BEGIN Quoted passage
Feather loss on tail

by Julie Barber
(Newton Ks, Harvey county)


feather loss on tail: I have 22 hens, several different breeds about 1 yr old. Several, not specific to breed, have lost feathers at the base of tail area, and some on the breast.

Thought it was a pecking order issue, but continues to worsen. Chickens have a large coop and outside access. Wondering if something else could be causing the problem.

One of the first things I would suspect is over crowding. Too many chickens too close together makes for irritable chickens. Plucking or pecking is their way of communicating: “Get out of my space!”

In every flock there are dominant birds. When the dominant birds are irritable in a closed area, inside or outside or combined, they will do damage to other birds.

Feather pulling, pecking and plucking are the signs, but over long periods of time more aggressive behavior can be seen.

It’s important to spend some time watching your flock, as long as it takes to spot their behavior.

An average minimal coop for a flock that size would be 22’ by 22’, allowing 4 square feet inside per bird.

The yard would need to be at least 55’ by 55’, allowing 10 square feet per bird. This is the minimal amount of floor and ground area, which would total 14 square feet per bird for inside and outside

If you have that or more you can probably rule out over crowding. You said they have access to outside. I don’t know if that is free range area or an enclosed area.
END Quoted passage
BEGIN Data section
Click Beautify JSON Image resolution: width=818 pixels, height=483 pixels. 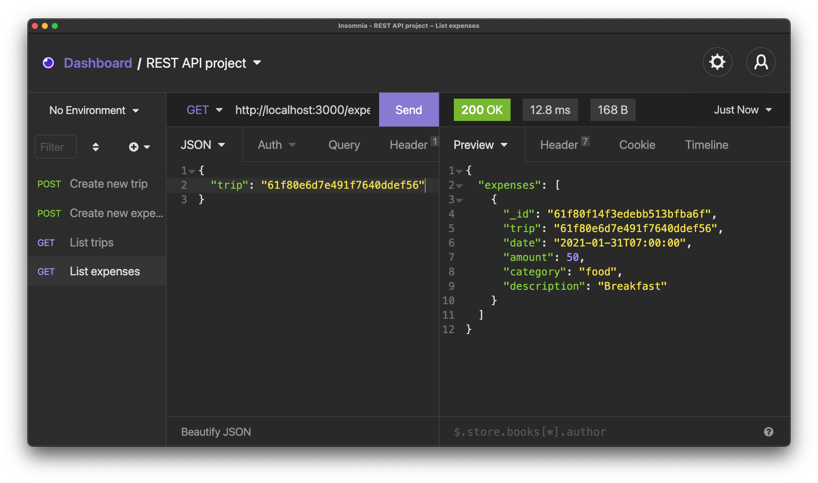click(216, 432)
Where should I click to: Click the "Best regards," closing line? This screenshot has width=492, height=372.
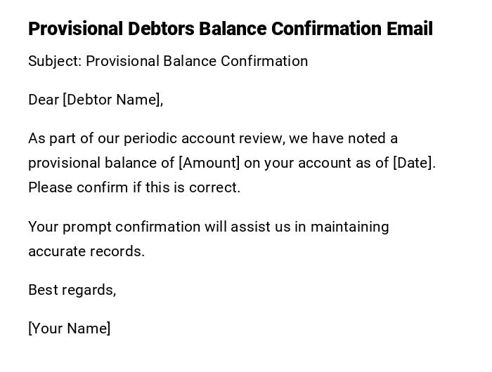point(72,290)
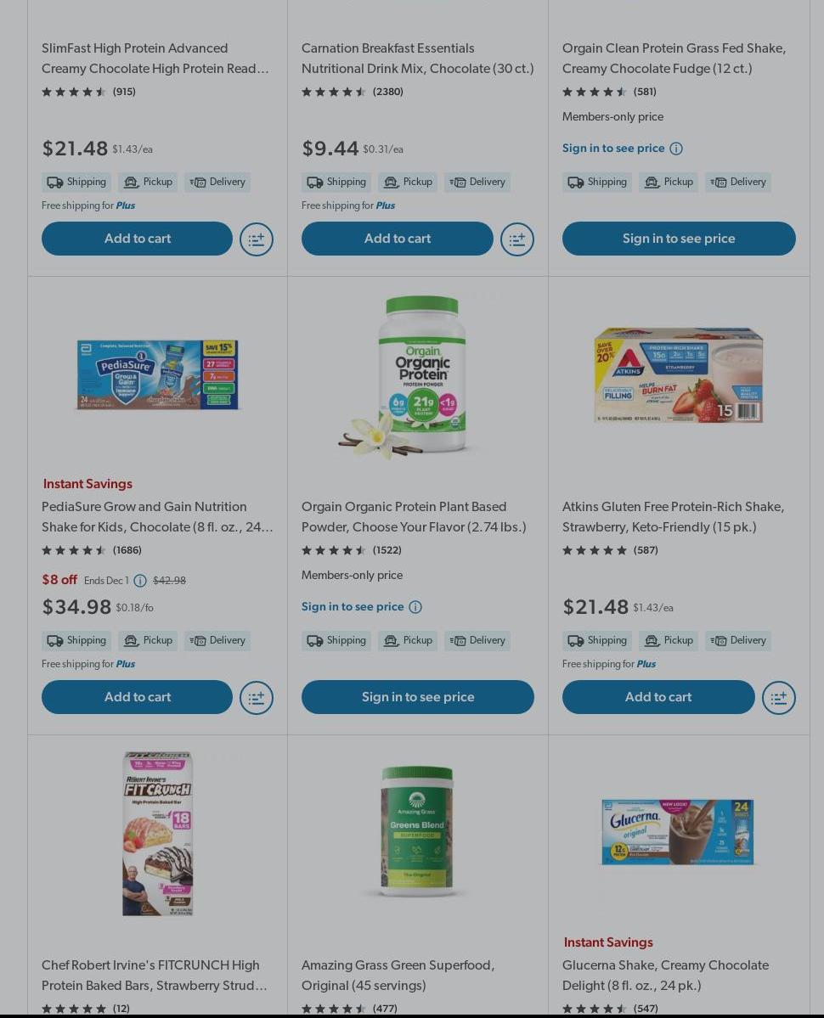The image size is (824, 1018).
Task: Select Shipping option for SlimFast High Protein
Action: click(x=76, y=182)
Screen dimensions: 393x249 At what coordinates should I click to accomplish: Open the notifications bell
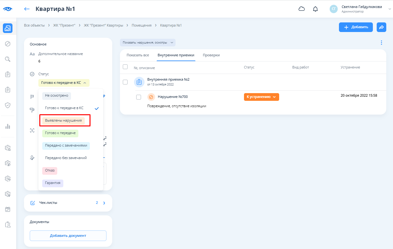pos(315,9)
END Data section
BEGIN Data section
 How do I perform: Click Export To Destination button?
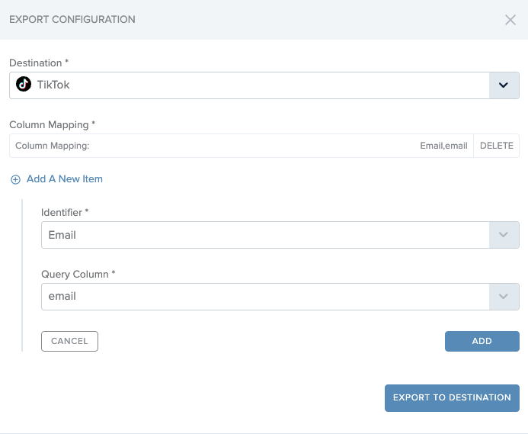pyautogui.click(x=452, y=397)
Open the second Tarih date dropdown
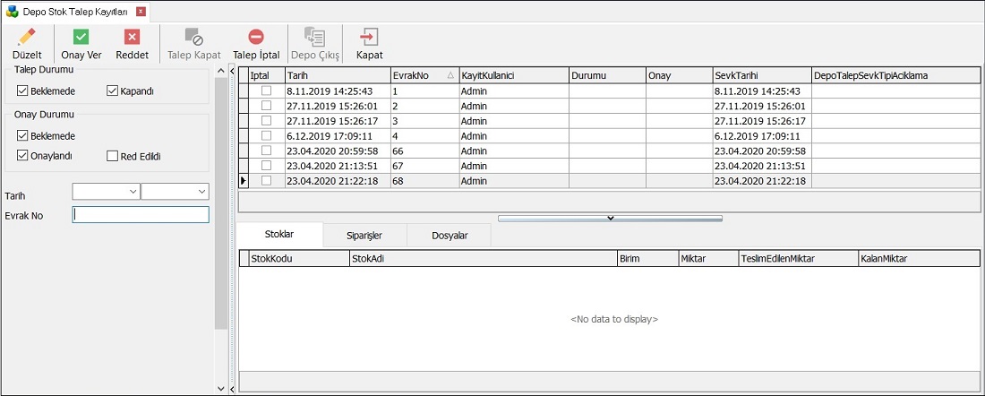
END Data section
**Exercise brief:**
Pick up the text on feather loss at the base of hens' tails where it ends, and carry on its advice in the same voice.

**Solved exercise:**
If you have any roosters you would need to adjust the figures above to include the total number of chickens.

In average small pens there is little for chickens to do once they have killed the grass and dug up all the roots, bugs, seeds and worms.

Out of boredom and frustration they can pick on each other. It’s unusual for chickens to pull out their own feathers, but if you see them doing it, there’s the possibility of tiny mites that bite and suck blood.

This causes itching and some mites invade the feather follicles. Most feed stores carry mite remedies for chickens.

Some chicken medications call for not eating the eggs for a certain period of time, so check the instructions carefully.

Chickens molt most heavily in the fall, shedding worn out feathers and growing new ones to keep them warm and dry during the winter.

Extreme feather loss at other times is not normal. It can be a sign of internal parasites.

Some chickens pluck and eat feathers of other chickens and this may be a sign that you need to up the protein content of their feed.